_STATED EXERCISE:_ Please convert every line of the items below into a Markdown table with two columns, Row and Item line, numbering the rows in order and leaving out blank lines.

_EXERCISE INPUTS:_
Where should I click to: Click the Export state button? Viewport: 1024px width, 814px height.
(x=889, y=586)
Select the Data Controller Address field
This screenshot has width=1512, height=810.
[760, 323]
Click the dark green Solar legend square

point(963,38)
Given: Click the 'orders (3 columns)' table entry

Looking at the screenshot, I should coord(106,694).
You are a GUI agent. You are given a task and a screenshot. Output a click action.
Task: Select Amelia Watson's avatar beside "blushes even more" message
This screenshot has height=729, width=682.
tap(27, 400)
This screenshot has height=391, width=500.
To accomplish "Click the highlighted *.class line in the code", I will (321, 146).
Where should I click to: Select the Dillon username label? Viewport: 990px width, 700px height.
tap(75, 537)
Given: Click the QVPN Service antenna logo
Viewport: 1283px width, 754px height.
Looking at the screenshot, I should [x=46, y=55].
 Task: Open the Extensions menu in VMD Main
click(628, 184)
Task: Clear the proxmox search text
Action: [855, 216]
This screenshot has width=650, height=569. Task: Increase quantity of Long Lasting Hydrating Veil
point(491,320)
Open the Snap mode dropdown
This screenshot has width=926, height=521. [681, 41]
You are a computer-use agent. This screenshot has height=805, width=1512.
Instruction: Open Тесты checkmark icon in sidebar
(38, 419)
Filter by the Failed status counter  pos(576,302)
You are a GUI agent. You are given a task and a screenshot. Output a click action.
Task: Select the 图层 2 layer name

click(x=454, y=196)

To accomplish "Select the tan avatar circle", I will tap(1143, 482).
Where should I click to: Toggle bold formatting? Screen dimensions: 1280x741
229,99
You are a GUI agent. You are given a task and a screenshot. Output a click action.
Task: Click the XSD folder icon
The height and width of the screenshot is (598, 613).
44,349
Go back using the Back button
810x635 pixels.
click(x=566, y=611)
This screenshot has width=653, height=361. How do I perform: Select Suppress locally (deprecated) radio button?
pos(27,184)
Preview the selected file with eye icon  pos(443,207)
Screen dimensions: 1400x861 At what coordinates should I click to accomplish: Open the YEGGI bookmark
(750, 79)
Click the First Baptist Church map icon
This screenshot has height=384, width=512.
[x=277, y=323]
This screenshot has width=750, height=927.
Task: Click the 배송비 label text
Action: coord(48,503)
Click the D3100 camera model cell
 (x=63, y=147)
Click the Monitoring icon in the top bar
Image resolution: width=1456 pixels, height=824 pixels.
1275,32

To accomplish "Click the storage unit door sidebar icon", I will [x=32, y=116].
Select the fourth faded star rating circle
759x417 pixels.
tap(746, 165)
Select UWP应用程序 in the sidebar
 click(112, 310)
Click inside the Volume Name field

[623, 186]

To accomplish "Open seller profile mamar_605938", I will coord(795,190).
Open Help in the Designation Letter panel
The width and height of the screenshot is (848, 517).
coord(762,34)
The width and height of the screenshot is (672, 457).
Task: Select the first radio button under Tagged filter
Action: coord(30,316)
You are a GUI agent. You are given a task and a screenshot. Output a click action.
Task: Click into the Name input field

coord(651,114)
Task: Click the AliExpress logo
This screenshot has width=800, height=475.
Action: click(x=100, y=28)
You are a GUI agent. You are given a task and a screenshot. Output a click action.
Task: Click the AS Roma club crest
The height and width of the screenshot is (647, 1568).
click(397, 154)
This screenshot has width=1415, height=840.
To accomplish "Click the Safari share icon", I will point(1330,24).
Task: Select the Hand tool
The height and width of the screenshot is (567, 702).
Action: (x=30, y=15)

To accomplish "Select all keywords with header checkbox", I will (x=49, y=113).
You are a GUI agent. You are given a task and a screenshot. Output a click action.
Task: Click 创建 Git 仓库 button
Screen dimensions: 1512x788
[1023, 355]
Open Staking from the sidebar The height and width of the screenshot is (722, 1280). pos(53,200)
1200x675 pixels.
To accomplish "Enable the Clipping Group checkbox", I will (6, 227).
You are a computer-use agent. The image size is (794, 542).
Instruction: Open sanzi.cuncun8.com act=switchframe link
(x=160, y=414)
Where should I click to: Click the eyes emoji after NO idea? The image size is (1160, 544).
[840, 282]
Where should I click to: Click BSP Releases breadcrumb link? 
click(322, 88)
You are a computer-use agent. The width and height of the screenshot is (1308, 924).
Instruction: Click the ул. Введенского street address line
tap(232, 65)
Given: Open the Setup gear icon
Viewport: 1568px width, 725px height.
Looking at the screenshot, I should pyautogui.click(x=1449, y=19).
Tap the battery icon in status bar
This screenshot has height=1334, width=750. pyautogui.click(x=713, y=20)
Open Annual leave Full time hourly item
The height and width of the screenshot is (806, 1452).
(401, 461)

_FINAL RESULT:_
| Row | Item line |
|---|---|
| 1 | Where should I click to: Click the Export state button? Viewport: 1024px width, 814px height. |
| 2 | (x=889, y=586) |
| 3 | Select the Data Controller Address field |
| 4 | This screenshot has width=1512, height=810. |
| 5 | [760, 323] |
| 6 | Click the dark green Solar legend square |
| 7 | point(963,38) |
| 8 | Given: Click the 'orders (3 columns)' table entry |
| 9 | Looking at the screenshot, I should coord(106,694). |
| 10 | You are a GUI agent. You are given a task and a screenshot. Output a click action. |
| 11 | Task: Select Amelia Watson's avatar beside "blushes even more" message |
| 12 | This screenshot has height=729, width=682. |
| 13 | tap(27, 400) |
| 14 | This screenshot has height=391, width=500. |
| 15 | To accomplish "Click the highlighted *.class line in the code", I will (321, 146). |
| 16 | Where should I click to: Select the Dillon username label? Viewport: 990px width, 700px height. |
| 17 | tap(75, 537) |
| 18 | Given: Click the QVPN Service antenna logo |
| 19 | Viewport: 1283px width, 754px height. |
| 20 | Looking at the screenshot, I should [x=46, y=55]. |
| 21 |  Task: Open the Extensions menu in VMD Main |
| 22 | click(628, 184) |
| 23 | Task: Clear the proxmox search text |
| 24 | Action: [855, 216] |
| 25 | This screenshot has width=650, height=569. Task: Increase quantity of Long Lasting Hydrating Veil |
| 26 | point(491,320) |
| 27 | Open the Snap mode dropdown |
| 28 | This screenshot has width=926, height=521. [681, 41] |
| 29 | You are a computer-use agent. This screenshot has height=805, width=1512. |
| 30 | Instruction: Open Тесты checkmark icon in sidebar |
| 31 | (38, 419) |
| 32 | Filter by the Failed status counter  pos(576,302) |
| 33 | You are a GUI agent. You are given a task and a screenshot. Output a click action. |
| 34 | Task: Select the 图层 2 layer name |
| 35 | click(x=454, y=196) |
| 36 | To accomplish "Select the tan avatar circle", I will tap(1143, 482). |
| 37 | Where should I click to: Toggle bold formatting? Screen dimensions: 1280x741 |
| 38 | 229,99 |
| 39 | You are a GUI agent. You are given a task and a screenshot. Output a click action. |
| 40 | Task: Click the XSD folder icon |
| 41 | The height and width of the screenshot is (598, 613). |
| 42 | 44,349 |
| 43 | Go back using the Back button |
| 44 | 810x635 pixels. |
| 45 | click(x=566, y=611) |
| 46 | This screenshot has width=653, height=361. How do I perform: Select Suppress locally (deprecated) radio button? |
| 47 | pos(27,184) |
| 48 | Preview the selected file with eye icon  pos(443,207) |
| 49 | Screen dimensions: 1400x861 At what coordinates should I click to accomplish: Open the YEGGI bookmark |
| 50 | (750, 79) |
| 51 | Click the First Baptist Church map icon |
| 52 | This screenshot has height=384, width=512. |
| 53 | [x=277, y=323] |
| 54 | This screenshot has width=750, height=927. |
| 55 | Task: Click the 배송비 label text |
| 56 | Action: coord(48,503) |
| 57 | Click the D3100 camera model cell |
| 58 |  (x=63, y=147) |
| 59 | Click the Monitoring icon in the top bar |
| 60 | Image resolution: width=1456 pixels, height=824 pixels. |
| 61 | 1275,32 |
| 62 | To accomplish "Click the storage unit door sidebar icon", I will [x=32, y=116]. |
| 63 | Select the fourth faded star rating circle |
| 64 | 759x417 pixels. |
| 65 | tap(746, 165) |
| 66 | Select UWP应用程序 in the sidebar |
| 67 |  click(112, 310) |
| 68 | Click inside the Volume Name field |
| 69 | [623, 186] |
| 70 | To accomplish "Open seller profile mamar_605938", I will coord(795,190). |
| 71 | Open Help in the Designation Letter panel |
| 72 | The width and height of the screenshot is (848, 517). |
| 73 | coord(762,34) |
| 74 | The width and height of the screenshot is (672, 457). |
| 75 | Task: Select the first radio button under Tagged filter |
| 76 | Action: coord(30,316) |
| 77 | You are a GUI agent. You are given a task and a screenshot. Output a click action. |
| 78 | Task: Click into the Name input field |
| 79 | coord(651,114) |
| 80 | Task: Click the AliExpress logo |
| 81 | This screenshot has width=800, height=475. |
| 82 | Action: click(x=100, y=28) |
| 83 | You are a GUI agent. You are given a task and a screenshot. Output a click action. |
| 84 | Task: Click the AS Roma club crest |
| 85 | The height and width of the screenshot is (647, 1568). |
| 86 | click(397, 154) |
| 87 | This screenshot has width=1415, height=840. |
| 88 | To accomplish "Click the Safari share icon", I will point(1330,24). |
| 89 | Task: Select the Hand tool |
| 90 | The height and width of the screenshot is (567, 702). |
| 91 | Action: (x=30, y=15) |
| 92 | To accomplish "Select all keywords with header checkbox", I will (x=49, y=113). |
| 93 | You are a GUI agent. You are given a task and a screenshot. Output a click action. |
| 94 | Task: Click 创建 Git 仓库 button |
| 95 | Screen dimensions: 1512x788 |
| 96 | [1023, 355] |
| 97 | Open Staking from the sidebar The height and width of the screenshot is (722, 1280). pos(53,200) |
| 98 | 1200x675 pixels. |
| 99 | To accomplish "Enable the Clipping Group checkbox", I will (6, 227). |
| 100 | You are a computer-use agent. The image size is (794, 542). |
| 101 | Instruction: Open sanzi.cuncun8.com act=switchframe link |
| 102 | (x=160, y=414) |
| 103 | Where should I click to: Click the eyes emoji after NO idea? The image size is (1160, 544). |
| 104 | [840, 282] |
| 105 | Where should I click to: Click BSP Releases breadcrumb link?  |
| 106 | click(322, 88) |
| 107 | You are a computer-use agent. The width and height of the screenshot is (1308, 924). |
| 108 | Instruction: Click the ул. Введенского street address line |
| 109 | tap(232, 65) |
| 110 | Given: Open the Setup gear icon |
| 111 | Viewport: 1568px width, 725px height. |
| 112 | Looking at the screenshot, I should pyautogui.click(x=1449, y=19). |
| 113 | Tap the battery icon in status bar |
| 114 | This screenshot has height=1334, width=750. pyautogui.click(x=713, y=20) |
| 115 | Open Annual leave Full time hourly item |
| 116 | The height and width of the screenshot is (806, 1452). |
| 117 | (401, 461) |